Comment qualifier Les Neiges de Damas? Est-ce un récit, un roman, un essai ? Il échappe en fait aux catégories (dans lesquelles l'esprit trouve commode de ranger ce qu'il appréhende).
Aude Seigne dit de son livre, par la voix d'Alice: "C'est un livre sur Damas qui ne parle pas de Damas. Ce n'est pas un voyage mais un séjour, ce n'est pas la description d'un lieu mais celle d'un hivernage personnel, d'un enfouissement, d'un trajet de taupe dans son propre histoire." On ne saurait mieux dire...
En 2005, Alice a vingt ans. A la Faculté des lettres, cette étudiante indécise rencontre le professeur Adam Campagnon. Cet Adam ne paye pas de mine, mais il est génial. Une phrase de lui entre en résonance avec elle: "Le cunéiforme, ce n'est que la plus vieille langue du monde." Et le déclic se produit: elle étudiera les civilisations mésopotamiennes...
Adam Campagnon mène des fouilles archéologiques en Syrie, à Mari. Il s'y rend avec son équipe dès qu'on y trouve "un nid de tablettes, le plus souvent des textes administratifs dans un état de dégradation avancée". Il propose à Alice d'y venir un jour et elle, qui, enfant, a rêvé d'orient, dit spontanément: "Oui. Avec plaisir.", pour confronter à la réalité son imaginaire enfantin. Trois ans plus tard, elle est du voyage d'Adam à Damas.

—————

▸ TRAVAIL DEMANDÉ:
Recopiez tel quel le passage du texte sur Les Neiges de Damas, de "Comment qualifier Les" à "saurait mieux dire...". Le matériel qui suit n'a rien à voir avec le texte.

▸ DONNÉES:
—————

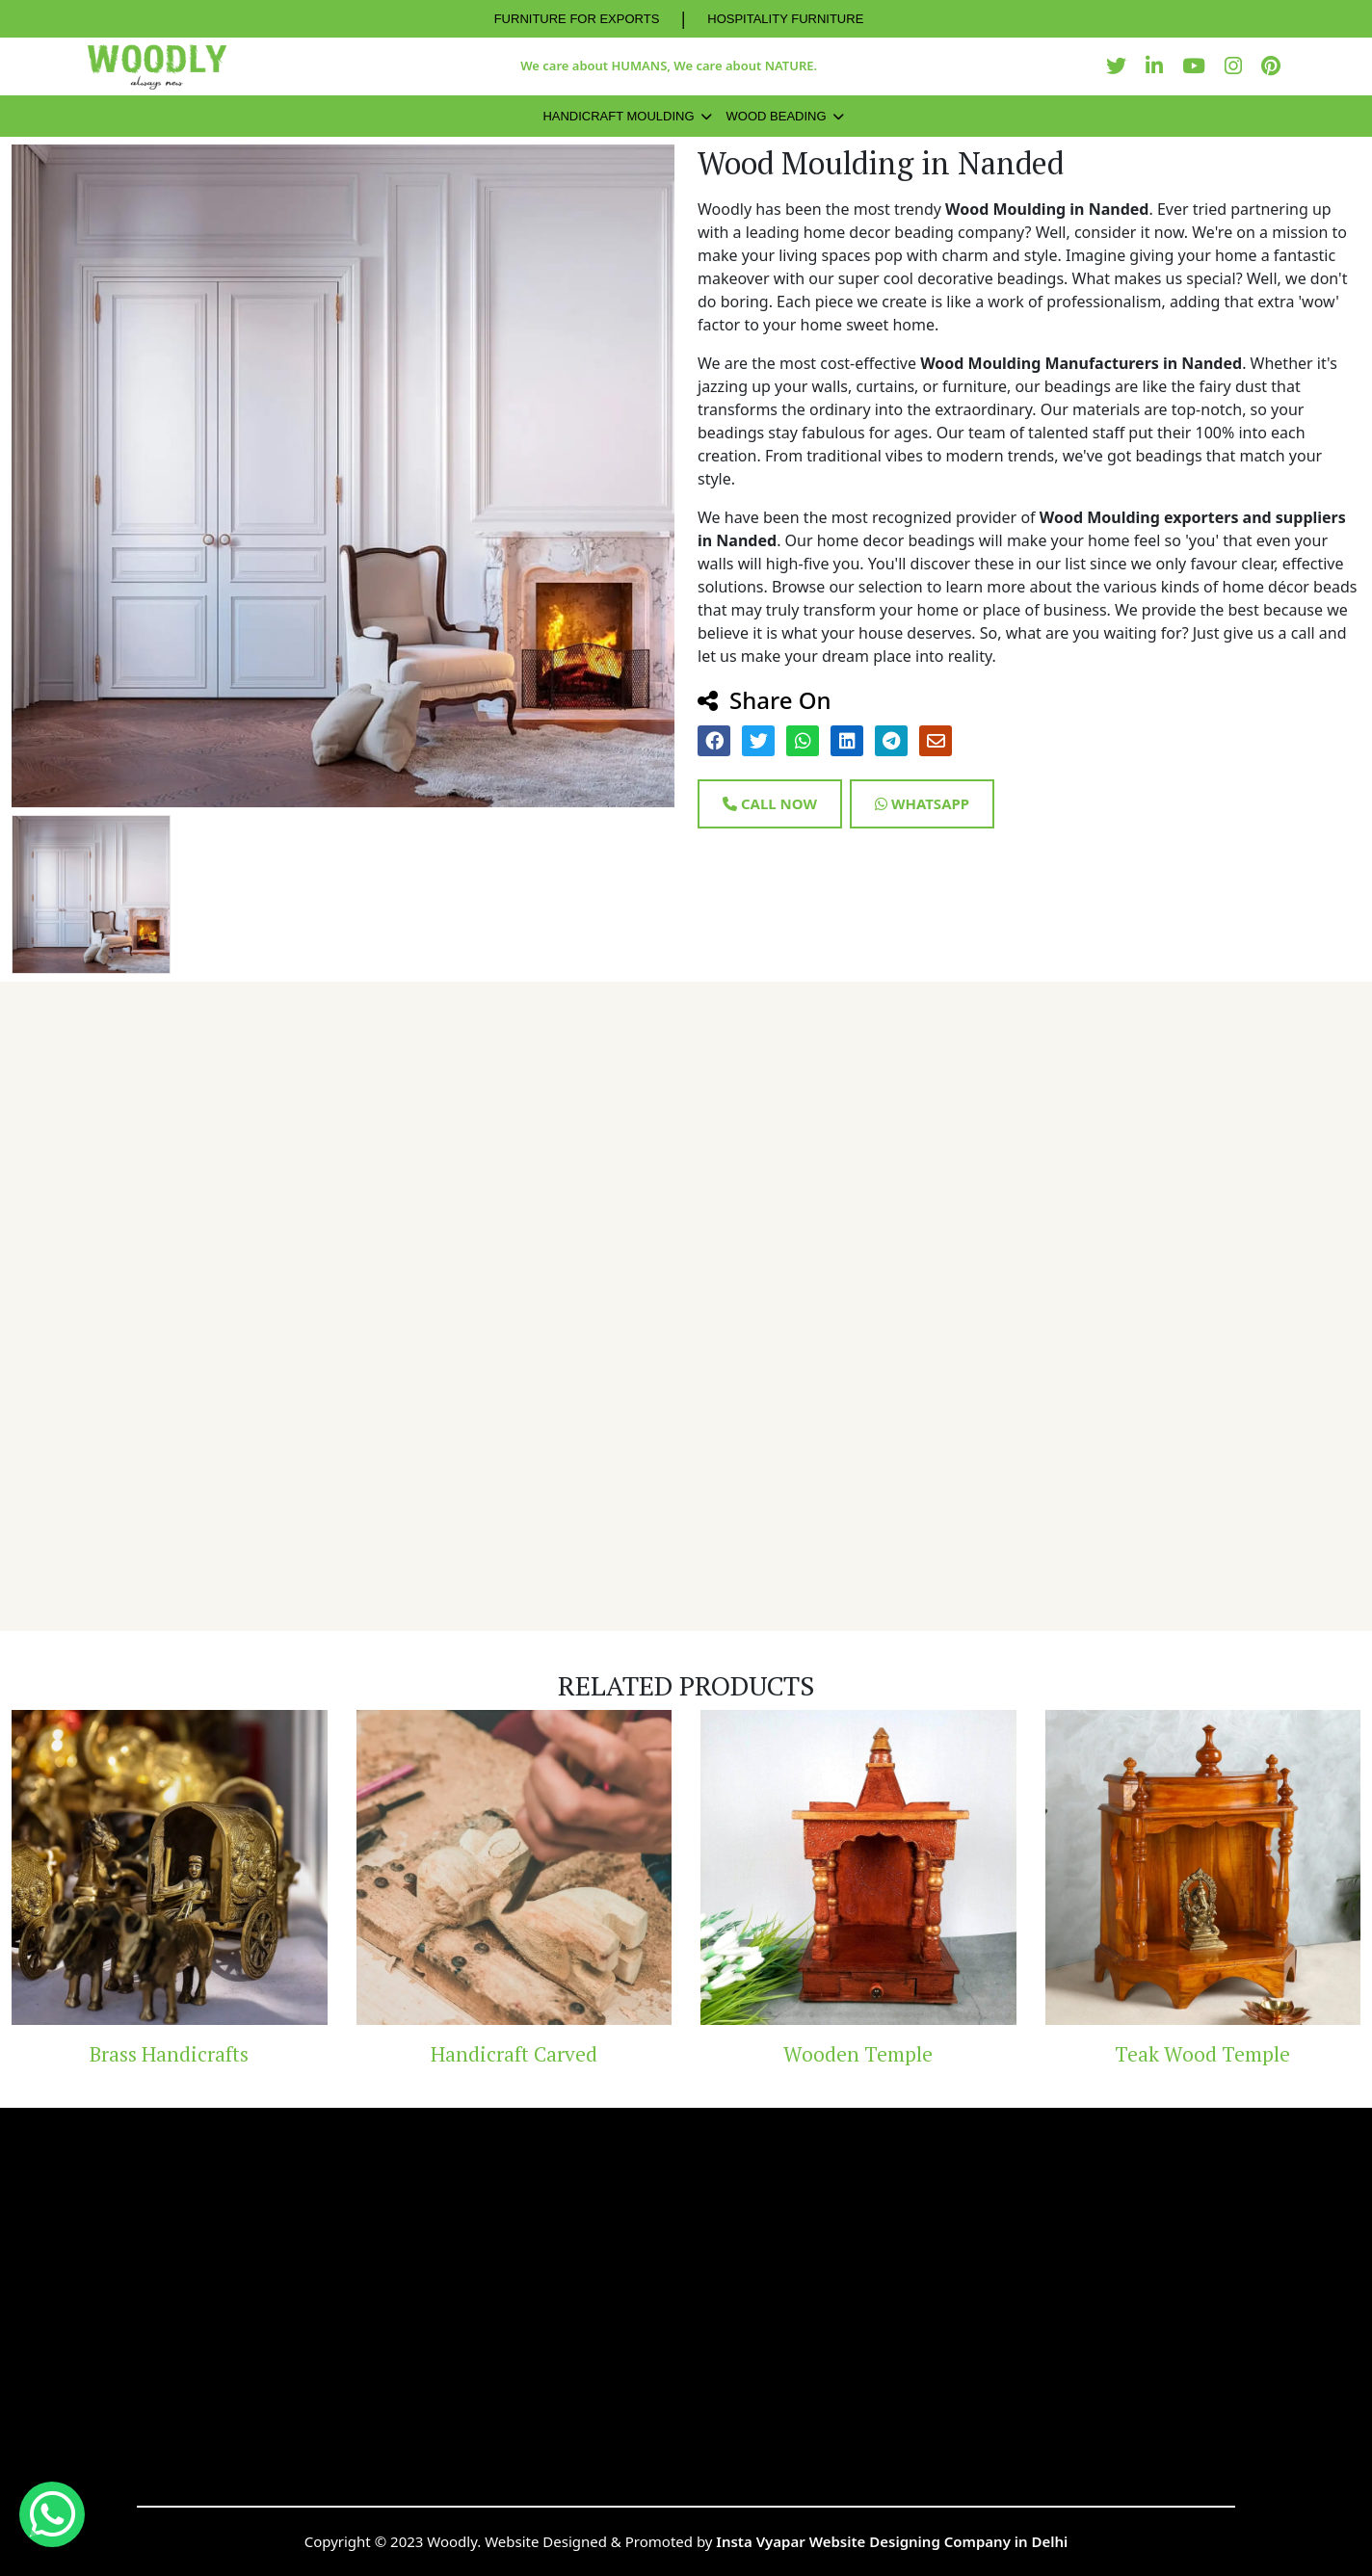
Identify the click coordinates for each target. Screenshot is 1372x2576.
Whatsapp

—————

▸ SOLUTION:
Comment qualifier Les Neiges de Damas? Est-ce un récit, un roman, un essai ? Il échappe en fait aux catégories (dans lesquelles l'esprit trouve commode de ranger ce qu'il appréhende).
Aude Seigne dit de son livre, par la voix d'Alice: "C'est un livre sur Damas qui ne parle pas de Damas. Ce n'est pas un voyage mais un séjour, ce n'est pas la description d'un lieu mais celle d'un hivernage personnel, d'un enfouissement, d'un trajet de taupe dans son propre histoire." On ne saurait mieux dire...